Sans maquillage. True colors. Et sans clickbait.

À l’occasion de la remise du prix Femmes de mérite 2015 de la Fondation du Y des Femmes de Montréal, où j’accompagnais ma patronne Anne-Marie Chagnon, récipiendaire dans la catégorie Entrepreneuriat, j’ai rencontré les deux jeunes femmes à l’origine de #mardisansmaquillage. En me procurant deux de leurs macarons à message inspirant, « Sois confiante » et « Les maîtres d’école sont les jardiniers de l’intelligence humaine », je me suis fait la réflexion que pour moi ce n’est pas mardi sans maquillage, mais plutôt ma vie sans maquillage! En effet, je n’en porte plus au quotidien depuis plusieurs années et maintenant en de très rares occasions. Je crois même que je n’en portais pas ce soir-là.

L’idée de changer le nom du blogue à Ma vie sans maquillage a germé de cette belle rencontre et de ma réaction à chaud. Je passe ma vie sans maquillage. Je la vis de la sorte en fait. Ne serait-ce pas là bien meilleur angle pour écrire et relater ma vie? Voilà bien de quoi il s’agit. Dans l’état où je suis, il y a encore des jours où je n’arrive pas à prendre une douche. Imaginez écrire ou procéder à une refonte complète du blogue! Je prends maintenant le temps de rédiger ces quelques lignes. C’est un début. Alors allons-y comme ça. Allons-y doucement.

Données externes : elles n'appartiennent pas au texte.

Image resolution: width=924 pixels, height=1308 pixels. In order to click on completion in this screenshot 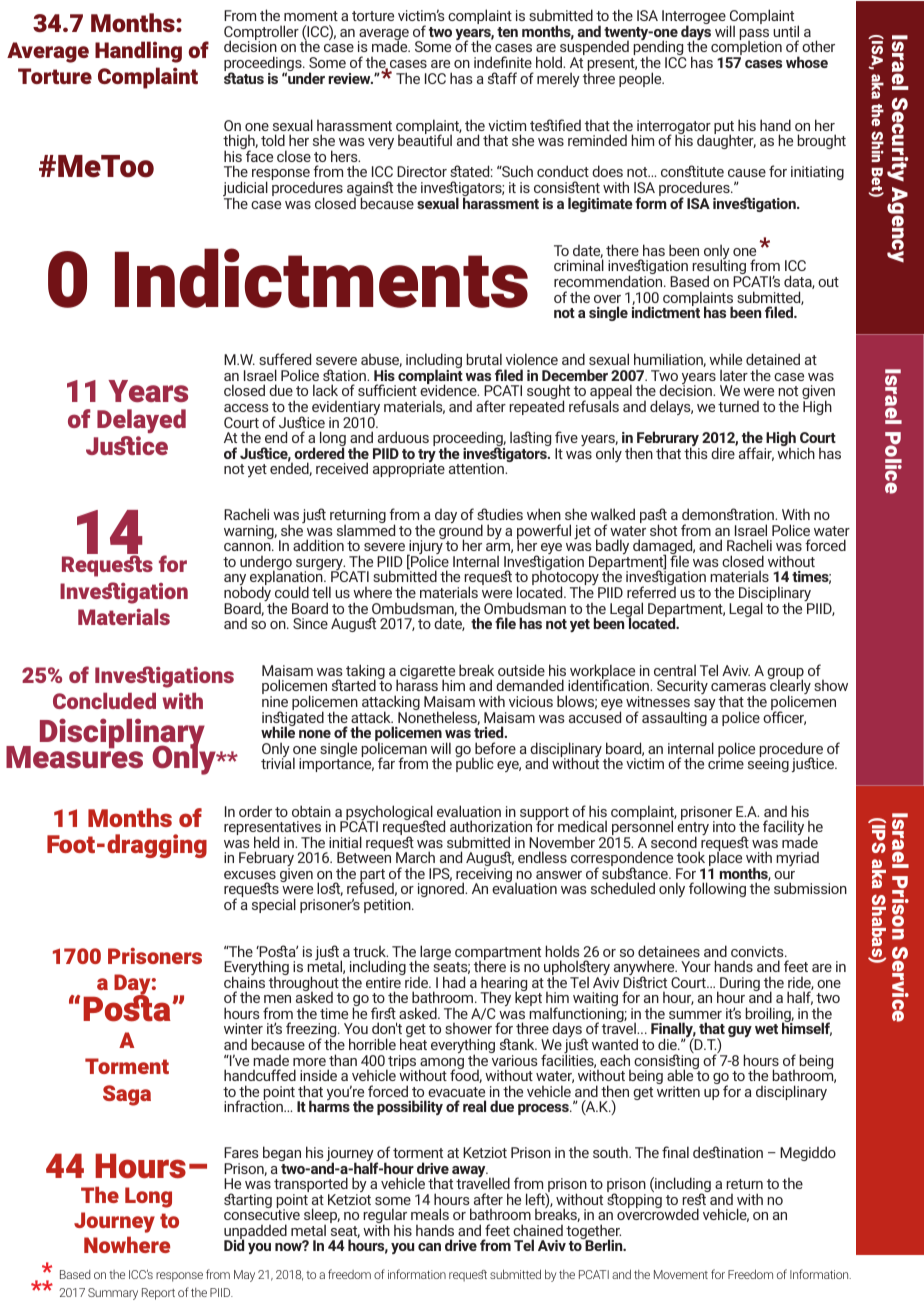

J’ai un mari extraordinaire et les deux plus beaux garçons du monde. Chéri (tendre moitié depuis près de 12 ans), le Renard (6 ans et demi) et le Tigre (2 ans et demi) comblent bibi, disons Maman Ourse, de bonheur. Sauf que… la vie, la vie. Et sans maquillage. 😉

Dans ma vie en ce moment il y a une dépression majeure déclenchée par un épisode avancé d’épuisement professionnel. Il y a la première année du Renard à l’école et la promotion de Chéri; il y a un BébéTigre allergique et souffrant très souvent de maux insignifiants; il y a donc des psychologues, des allergologues et une fantastique médecin de famille. Aujourd’hui, ma vie est sans produits laitiers, sans œufs, sans moutarde et sans arachides. Pourtant, ma vie est souvent soupe au lait ou boudin noir, parfois elle est gâteau au chocolat ou tomates écrapoues.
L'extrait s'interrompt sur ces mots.